We’ve just reviewed the past 10 weeks of BookGorilla stats, and it’s an interesting picture.

The orthodox view among online marketing experts is that there is less traffic on the internet on weekends, and consequently that weekends are a less worthwhile time to promote whatever someone is promoting.

The BookGorilla experience confirms the first part of this orthodox view, but not the second.

In other words, we find that “open rates” for BookGorilla alerts are slightly lower on weekends: Saturday is the lowest day of the week with an average estimated 47.12% open rate, and the weekend average is 47.39% compared with 47.82% on weekdays:

Average Estimated Daily Open Rates

  • Monday – 48.21%
  • Tuesday – 47.56%
  • Wednesday – 48.01%
  • Thursday – 47.79%
  • Friday – 47.54%
  • Saturday – 47.12%
  • Sunday – 47.65%

But that’s not the end of the story. Although slightly fewer subscribers open their BookGorilla alerts on weekends, those that do open them are more likely to purchase Kindle books. If every day were the same, the percentage of average weekly Kindle books downloaded on each day of the week would of course be one-seventh, or 14.29%. Instead, what we find is that the weekend is prime time for paid Kindle downloads :

Percentage of Average Weekly Kindle Books Downloaded by Day of Week (Paid Kindle Books):

  • Monday – 13.90%
  • Tuesday – 15.12%
  • Wednesday – 13.42%
  • Thursday – 13.37%
  • Friday – 13.78%
  • Saturday – 14.98%
  • Sunday – 15.42%

In other words, Sunday, Tuesday and Saturday are the top three days for paid Kindle downloads via BookGorilla, in that order. It makes sense to us, because even if our subscribers are slightly less likely to be online on the weekends, that factor is offset by the notion that many people have more time on the weekends, more time to read, and more likelihood to spend some time and a dollar or two looking for their next great read.

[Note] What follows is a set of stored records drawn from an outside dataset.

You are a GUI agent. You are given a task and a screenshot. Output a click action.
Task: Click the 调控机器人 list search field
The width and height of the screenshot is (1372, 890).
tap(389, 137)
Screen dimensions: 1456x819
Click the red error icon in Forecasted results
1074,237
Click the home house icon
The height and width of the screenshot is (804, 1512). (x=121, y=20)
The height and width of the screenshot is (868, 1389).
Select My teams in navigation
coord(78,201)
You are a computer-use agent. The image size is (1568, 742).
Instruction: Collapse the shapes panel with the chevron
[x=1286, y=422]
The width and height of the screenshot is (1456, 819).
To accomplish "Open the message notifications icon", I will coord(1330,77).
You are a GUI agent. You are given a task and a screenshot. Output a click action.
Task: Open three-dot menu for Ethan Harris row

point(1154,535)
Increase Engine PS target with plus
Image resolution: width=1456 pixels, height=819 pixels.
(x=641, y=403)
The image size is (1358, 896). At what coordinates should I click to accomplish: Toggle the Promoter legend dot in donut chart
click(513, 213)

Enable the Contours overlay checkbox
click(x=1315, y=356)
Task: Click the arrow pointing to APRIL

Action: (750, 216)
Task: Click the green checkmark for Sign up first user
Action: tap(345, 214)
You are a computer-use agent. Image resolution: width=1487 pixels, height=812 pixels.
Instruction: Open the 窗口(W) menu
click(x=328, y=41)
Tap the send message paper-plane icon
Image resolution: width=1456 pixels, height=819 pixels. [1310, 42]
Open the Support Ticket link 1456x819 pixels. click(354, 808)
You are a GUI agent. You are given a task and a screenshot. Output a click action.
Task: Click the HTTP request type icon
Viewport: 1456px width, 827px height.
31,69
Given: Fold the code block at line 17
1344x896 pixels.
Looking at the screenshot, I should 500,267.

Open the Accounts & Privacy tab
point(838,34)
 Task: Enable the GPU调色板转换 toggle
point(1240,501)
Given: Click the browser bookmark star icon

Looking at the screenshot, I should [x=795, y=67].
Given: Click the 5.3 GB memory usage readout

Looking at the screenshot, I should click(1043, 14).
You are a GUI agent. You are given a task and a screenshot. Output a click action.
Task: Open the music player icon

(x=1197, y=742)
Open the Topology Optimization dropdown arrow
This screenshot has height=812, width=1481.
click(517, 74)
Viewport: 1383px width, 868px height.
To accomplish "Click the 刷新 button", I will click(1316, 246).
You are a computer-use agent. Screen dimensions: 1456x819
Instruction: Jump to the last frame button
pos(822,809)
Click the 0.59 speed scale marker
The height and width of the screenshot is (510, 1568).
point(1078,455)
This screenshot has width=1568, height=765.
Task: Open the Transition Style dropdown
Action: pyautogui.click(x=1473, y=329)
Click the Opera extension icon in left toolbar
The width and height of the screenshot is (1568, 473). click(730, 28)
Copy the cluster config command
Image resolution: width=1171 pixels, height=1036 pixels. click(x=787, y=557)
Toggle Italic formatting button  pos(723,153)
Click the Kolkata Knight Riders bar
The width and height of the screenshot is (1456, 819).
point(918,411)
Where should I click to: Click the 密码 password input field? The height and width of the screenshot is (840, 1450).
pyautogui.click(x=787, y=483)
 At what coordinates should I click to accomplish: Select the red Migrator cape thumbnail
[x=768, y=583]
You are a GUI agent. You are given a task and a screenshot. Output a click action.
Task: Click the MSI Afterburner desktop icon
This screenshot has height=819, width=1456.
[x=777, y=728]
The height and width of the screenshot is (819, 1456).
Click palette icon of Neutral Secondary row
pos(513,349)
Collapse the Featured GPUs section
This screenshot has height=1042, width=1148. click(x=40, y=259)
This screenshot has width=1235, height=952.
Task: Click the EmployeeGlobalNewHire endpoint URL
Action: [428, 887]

We share this information with some trepidation, of course. What if authors and publishers go on strike against offering promotions for BookGorilla readers on Thursdays, which is the lowest day of the week by a tiny margin? But we’re hoping that common sense will prevail, because after all, there really isn’t that much deviation, on any of the seven days, from the 14.29% norm. And we should also point out, of course, that BookGorilla’s experience is not necessarily predictive for other sites.

Do you have a favorite day of the week to buy books? Or a favorite day for reading? And of course, it’s okay with us if you answer “every day” on both counts.